A drip of stain between the slats that a hornet insists on possessing,
similar to the way that it can thrive on spring wishes,
            the way that the vicissitudes
stick to each other in warm weather,
            in the unheeded melt of confused expression,
the way that the attached web breaks free, twisting
            like a lost hair in a torrent,
leaving the head and its companion world isolated. It is like this
among essence, between the poles of remembrance and forgetting,
between the inscape of vision and phoneme extrusion. It is like that
in this way, the way a crippled branch resists
            the aggression of a common definition.
It is like that. Like the temptation of a merciful death.

     IV. Inseam

The unseen filler in the air annuls its blend with an open space’s instants.
            It’s new job is serious,
instantaneous, and the day is kept long
            so its removal will be difficult, an injury pressing
the numinous and the sun’s experience.
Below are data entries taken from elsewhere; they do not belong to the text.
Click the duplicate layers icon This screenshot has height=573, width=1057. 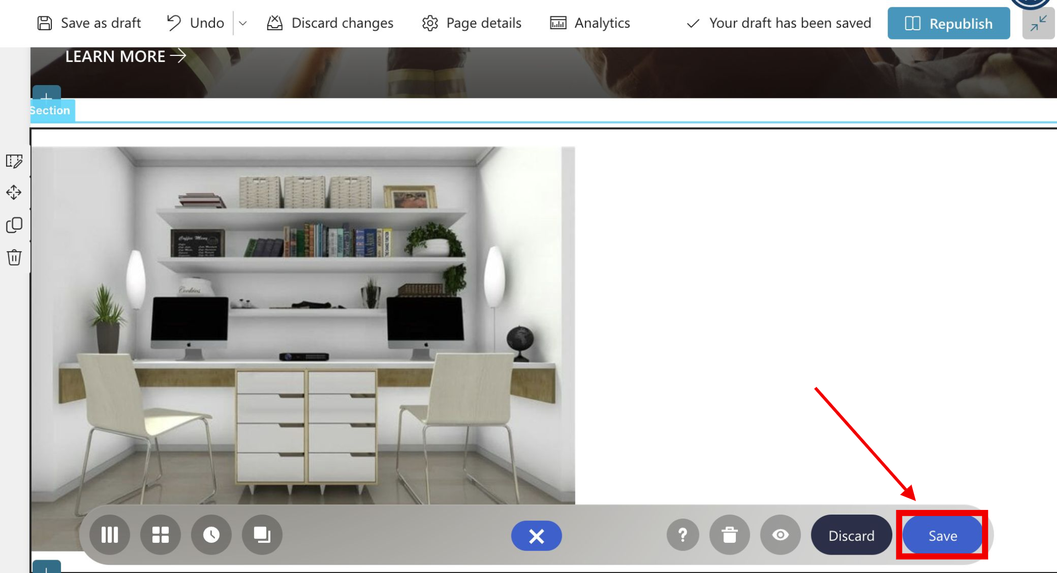262,535
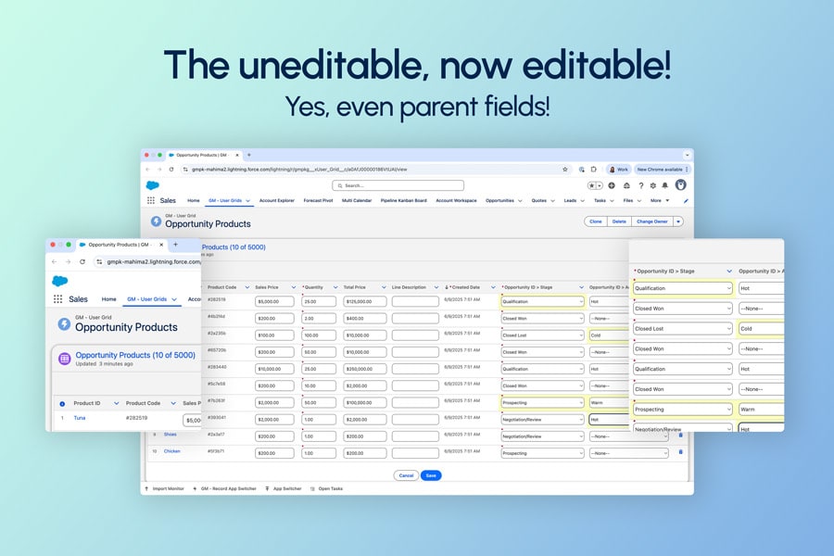The image size is (834, 556).
Task: Open the notifications bell icon
Action: tap(665, 185)
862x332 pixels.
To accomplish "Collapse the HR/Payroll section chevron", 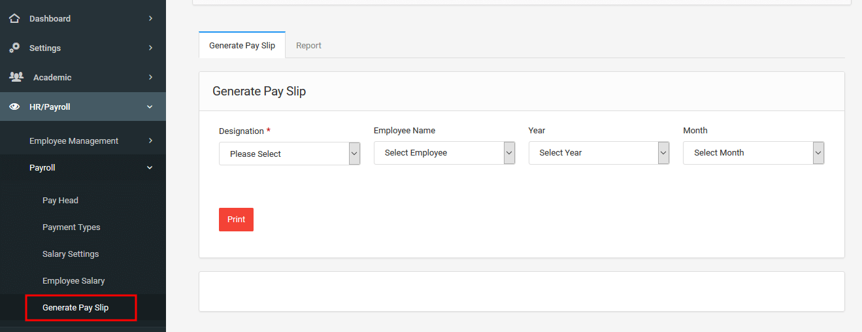I will (x=150, y=107).
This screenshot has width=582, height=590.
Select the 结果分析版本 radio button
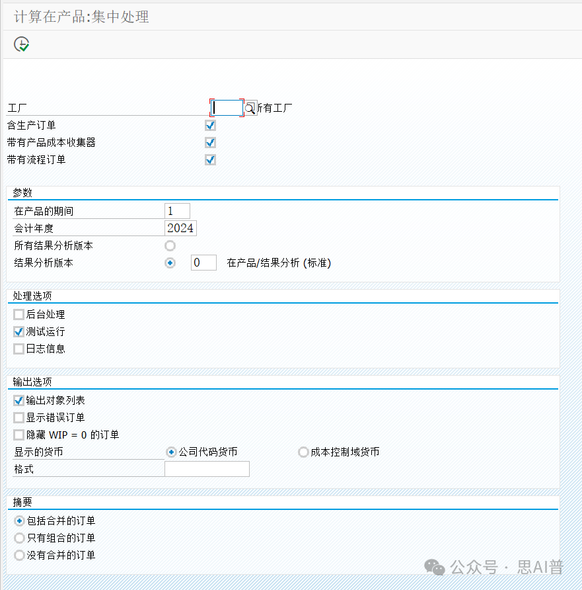pyautogui.click(x=170, y=263)
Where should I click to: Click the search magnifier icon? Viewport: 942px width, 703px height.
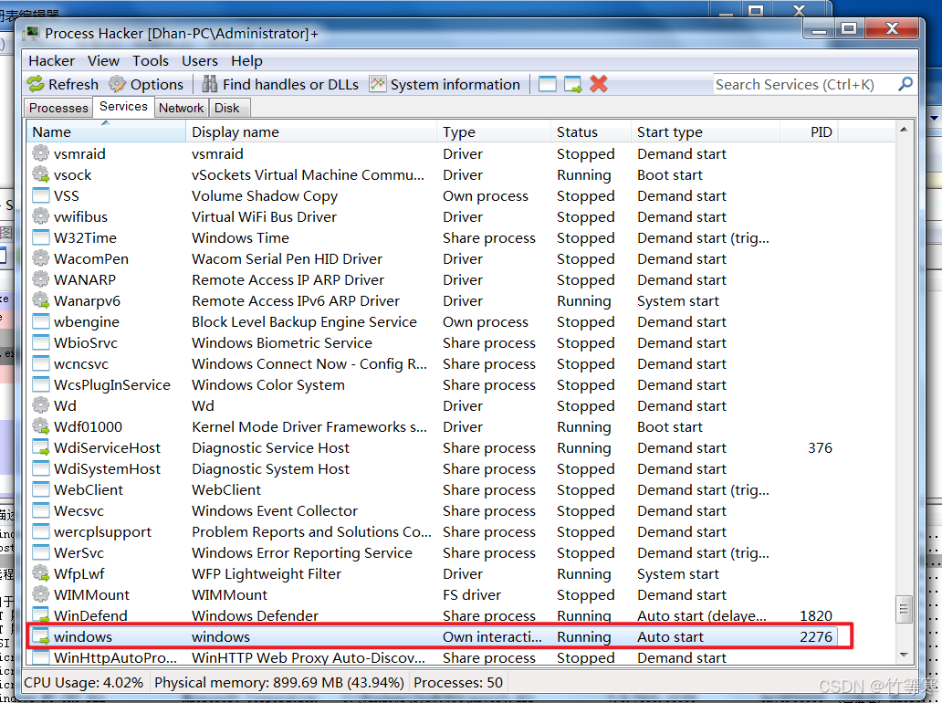tap(905, 84)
All day continues,
            claiming the germ of presence is
the final toll taken on a handsome worm, dehydrated, ready-to-be-cherished,
curled into a scroll paying tribute to the luminous (loom in us).
            After this rewarding situation,
this surprising menace,
like the park ducks rehabilitated to frolic,
            a typical past follows.

     V. Microtubules

All that time bare wood spends waiting for an orange rind to be dismembered,
he or she introduces the lumen, its purpose unclassified,
            the float of misshapen truth
appearing in and out of phase with the register of accidental memories, blind connected,
almost as if there were an incandescent foam for an unspecified light to arc across,
            to burn an image
with an irresponsible flash, where the determined genes of a stick man insist on
            gathering to point uphill,
like a migrating bull.

     VI. Circuit Board

The long intestine reversed
confirms commitment to the greater flow of traffic,
            to the greater practice of
an embarrassing amount of individual movement across a manufactured slope,
            across the plowed expanse of a grid numbered with the remnants of antonyms,
the ones opposed to the growth of the self in
            an age of electronics, in an age of indecision—
beef jerky and silicon ever after.
Considering this kind of ending,
unlike so much of the star jasmine’s confession ending in the garden,
            the yellow pollen settles on all the visitors’ clothes,
the fragrance contaminating them
            as they excuse themselves to effect a distant condition.

     VII. Keepsake

Nothing stays fresh as long as disappointment,
the stain on the forehead turned to white ash with every exposure to the present,
every surface irritated by the dust of careless initiatives,
            dust of expressive whims,
grit blown through the pensive filters, memento dust,
            ordinary house dust
returned to the inimitable need to be enraptured
            —like the cultivator of the rose.